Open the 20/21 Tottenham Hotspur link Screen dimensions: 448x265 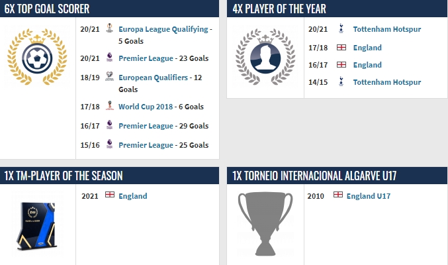[x=387, y=29]
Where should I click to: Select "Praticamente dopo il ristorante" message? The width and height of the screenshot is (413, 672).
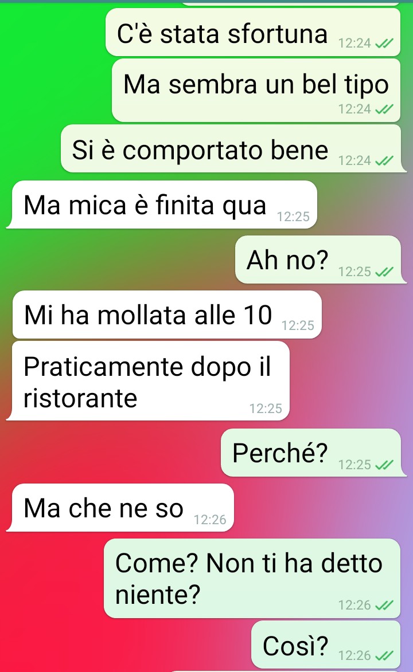click(147, 380)
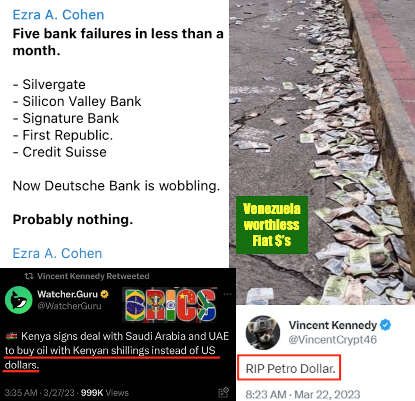415x401 pixels.
Task: Open the three-dot tweet options menu
Action: click(227, 294)

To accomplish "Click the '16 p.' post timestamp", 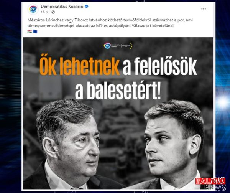I will coord(44,12).
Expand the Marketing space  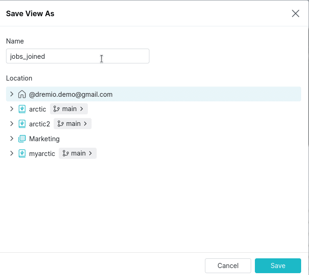(x=12, y=138)
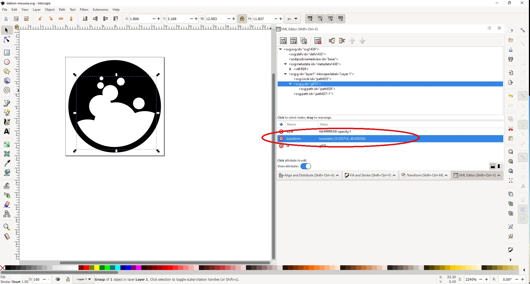530x284 pixels.
Task: Select the Node edit tool
Action: (7, 40)
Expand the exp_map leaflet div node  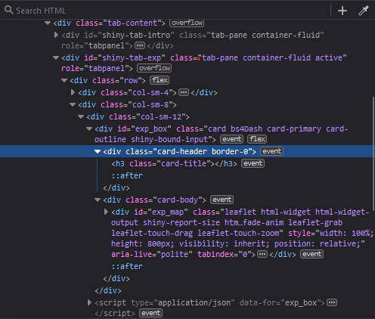(x=106, y=212)
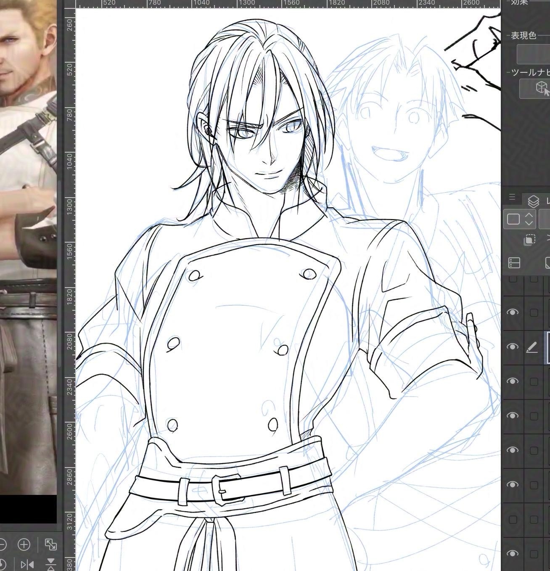Hide the layer above the active layer
Viewport: 550px width, 571px height.
coord(512,312)
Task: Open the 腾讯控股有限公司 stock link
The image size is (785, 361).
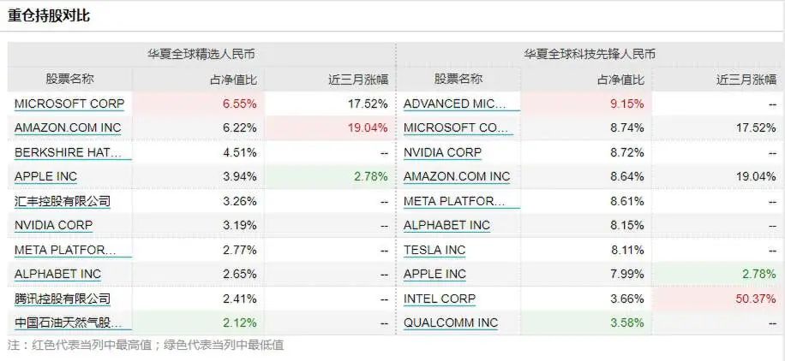Action: (63, 299)
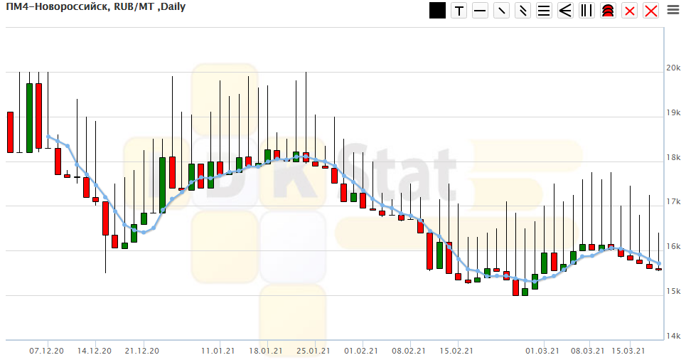Enable the red arcs drawing tool
Image resolution: width=686 pixels, height=360 pixels.
tap(608, 11)
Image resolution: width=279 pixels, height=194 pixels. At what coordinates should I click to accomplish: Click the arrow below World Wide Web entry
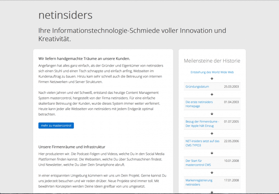coord(212,79)
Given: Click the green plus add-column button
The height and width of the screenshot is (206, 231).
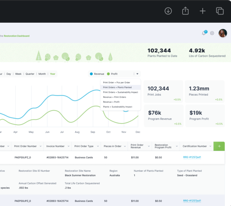Looking at the screenshot, I should 219,146.
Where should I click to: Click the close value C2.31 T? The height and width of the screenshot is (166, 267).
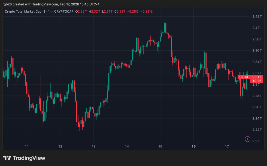click(x=120, y=11)
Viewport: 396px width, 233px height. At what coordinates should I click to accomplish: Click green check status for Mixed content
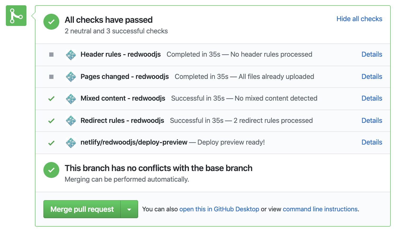coord(51,98)
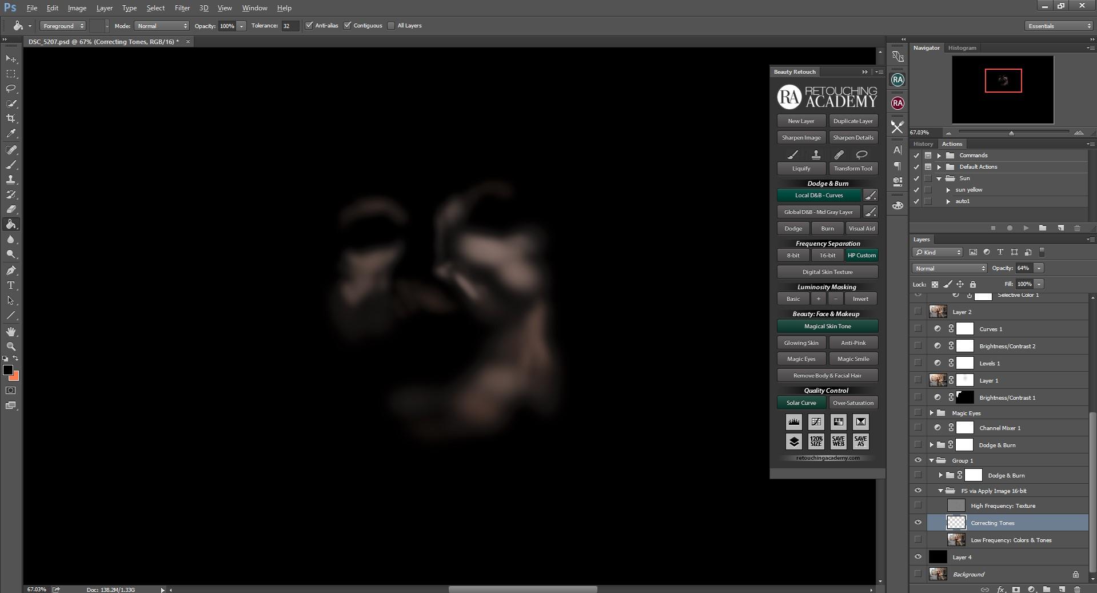Click the Tolerance input field

coord(289,26)

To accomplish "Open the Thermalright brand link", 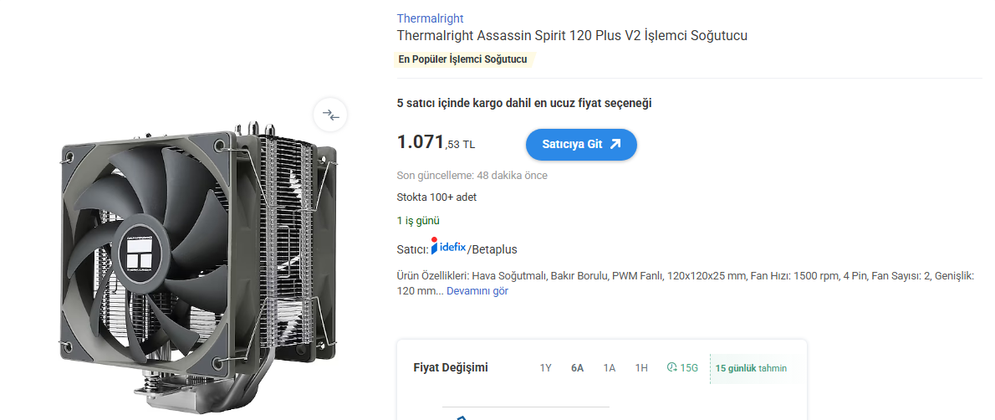I will 430,18.
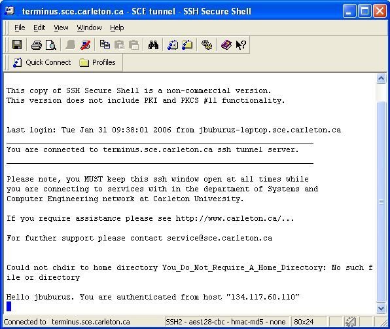Open the Window menu
This screenshot has height=329, width=390.
pos(89,28)
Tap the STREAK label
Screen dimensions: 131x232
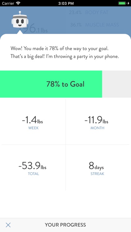[97, 174]
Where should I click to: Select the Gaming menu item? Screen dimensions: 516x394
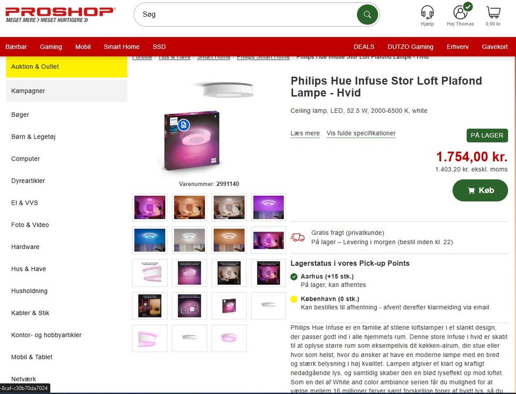(51, 47)
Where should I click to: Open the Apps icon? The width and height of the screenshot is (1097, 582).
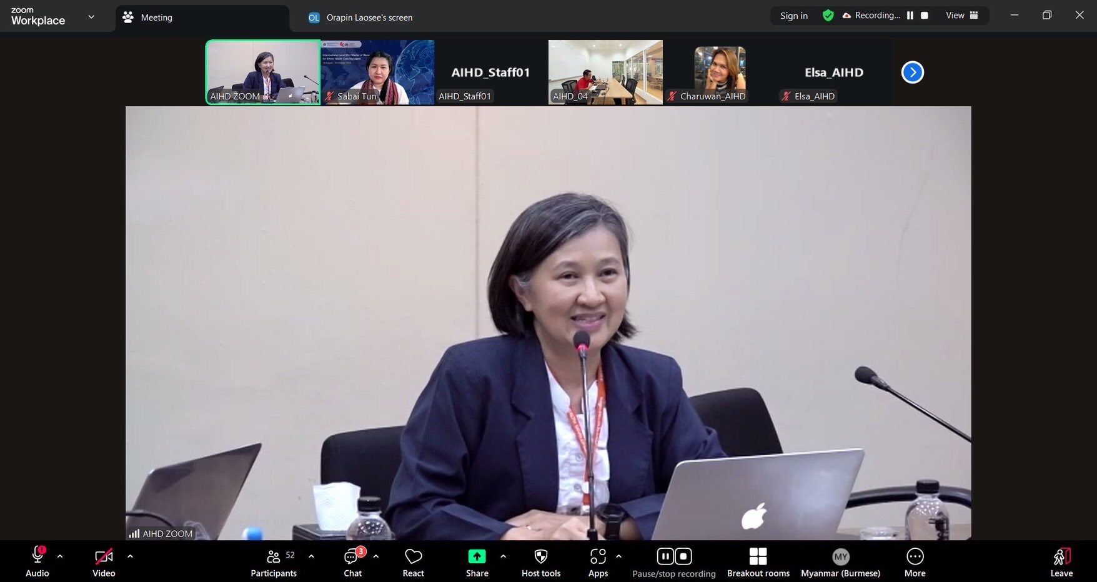coord(598,556)
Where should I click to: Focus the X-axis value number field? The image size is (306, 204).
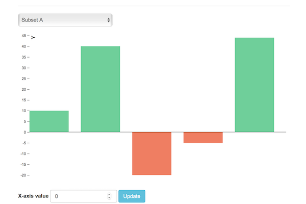pyautogui.click(x=84, y=196)
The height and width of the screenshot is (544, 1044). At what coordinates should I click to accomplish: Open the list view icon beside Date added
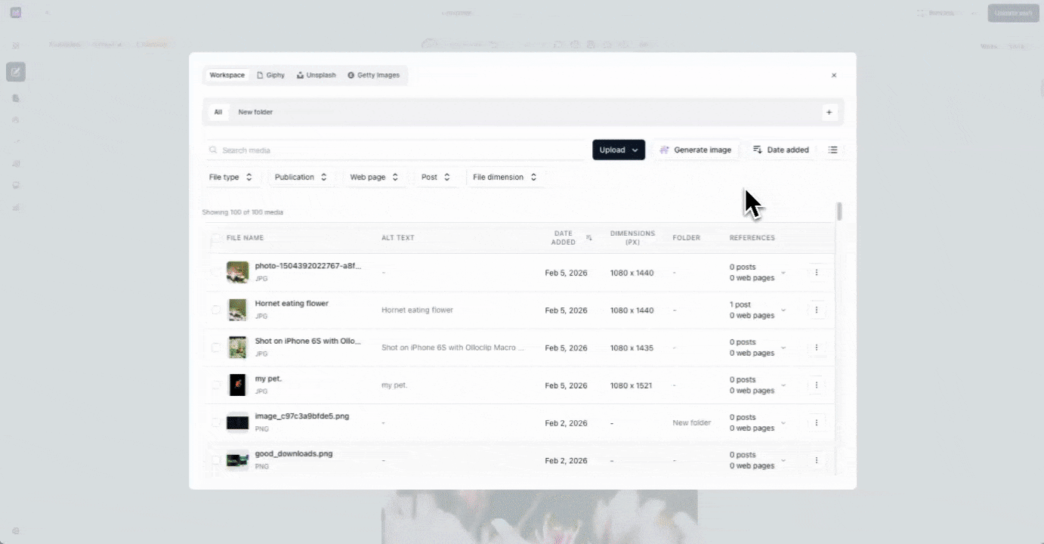832,150
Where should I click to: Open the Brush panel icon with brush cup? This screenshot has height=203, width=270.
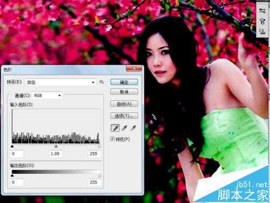tap(262, 22)
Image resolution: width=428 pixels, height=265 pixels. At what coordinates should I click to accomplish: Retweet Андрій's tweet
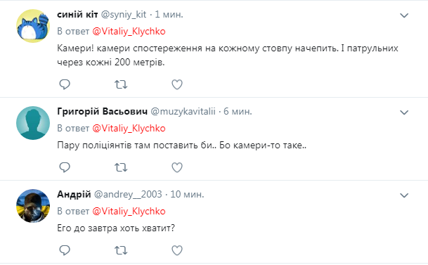121,250
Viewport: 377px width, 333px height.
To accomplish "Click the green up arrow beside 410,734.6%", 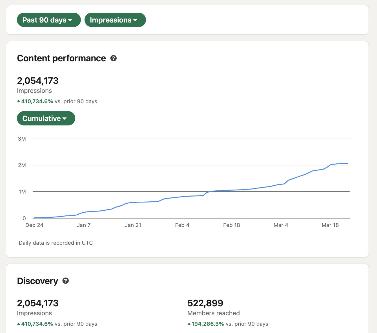I will (19, 101).
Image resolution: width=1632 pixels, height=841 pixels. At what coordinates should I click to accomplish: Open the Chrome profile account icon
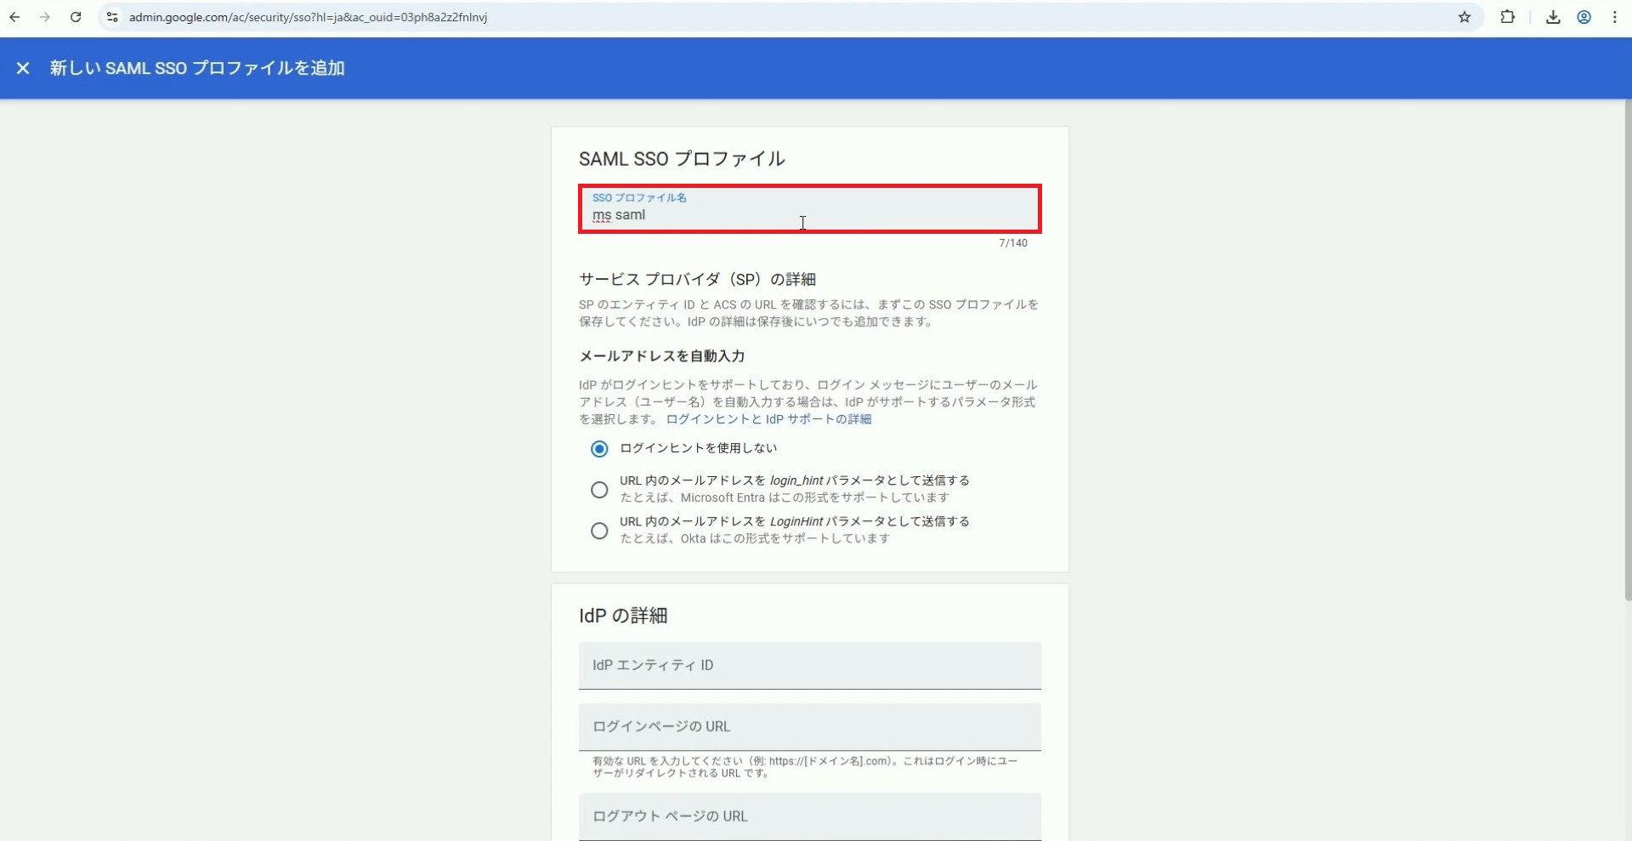(1584, 17)
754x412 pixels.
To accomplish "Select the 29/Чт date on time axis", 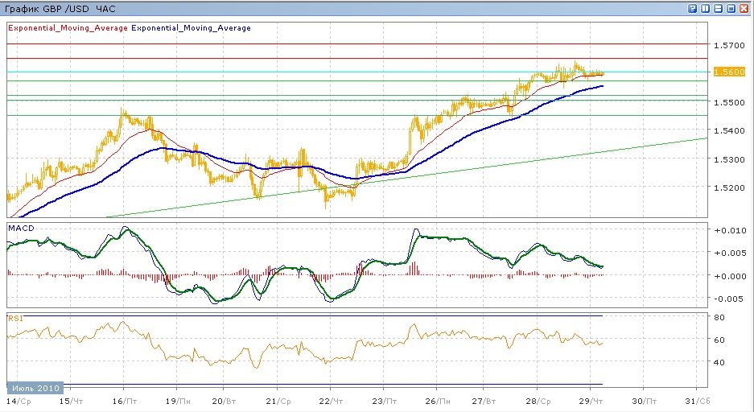I will coord(590,400).
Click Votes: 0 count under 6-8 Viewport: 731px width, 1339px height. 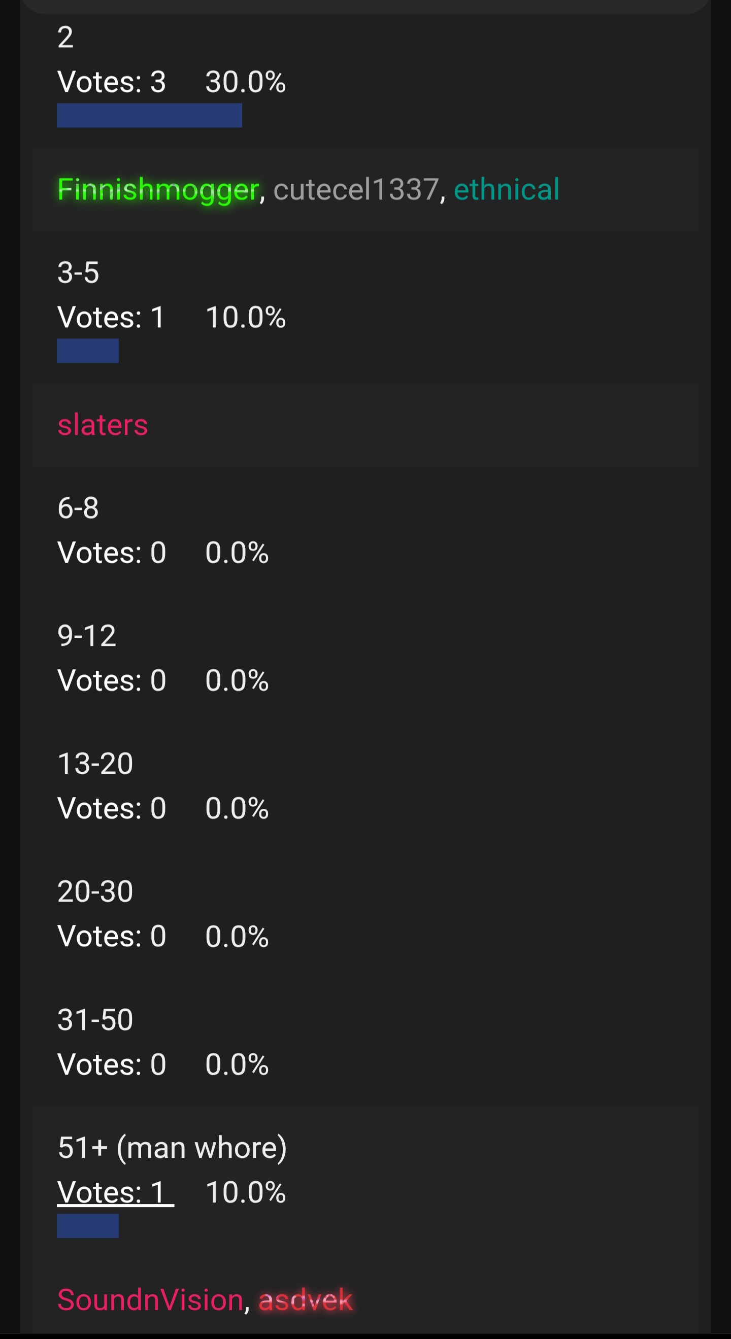point(112,552)
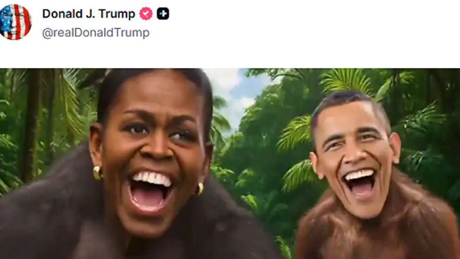Click the pink verified checkmark badge

pos(146,14)
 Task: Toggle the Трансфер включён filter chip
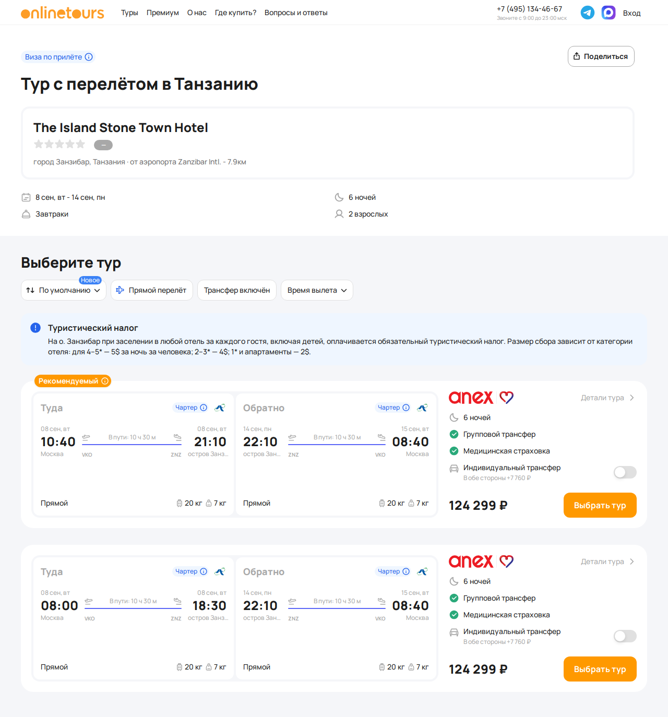[x=237, y=290]

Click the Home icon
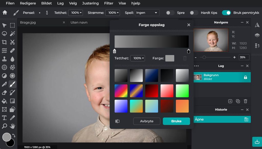pos(5,13)

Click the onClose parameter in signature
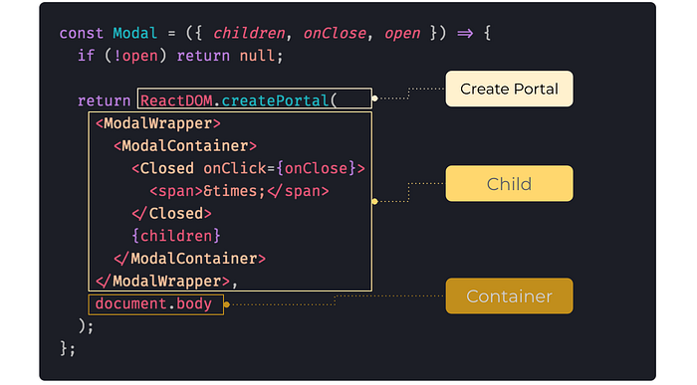335,33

◆ How to complete this task ◆
An answer containing only the lines from the one holding "Task: Toggle the" through the close of the entries above, reproduced exactly and stripped of pictures, is expected.

◆ Answer to this problem ◆
 Task: Toggle the Трансфер включён filter chip
[x=237, y=290]

Click the Home icon
pos(5,13)

Click the onClose parameter in signature
335,33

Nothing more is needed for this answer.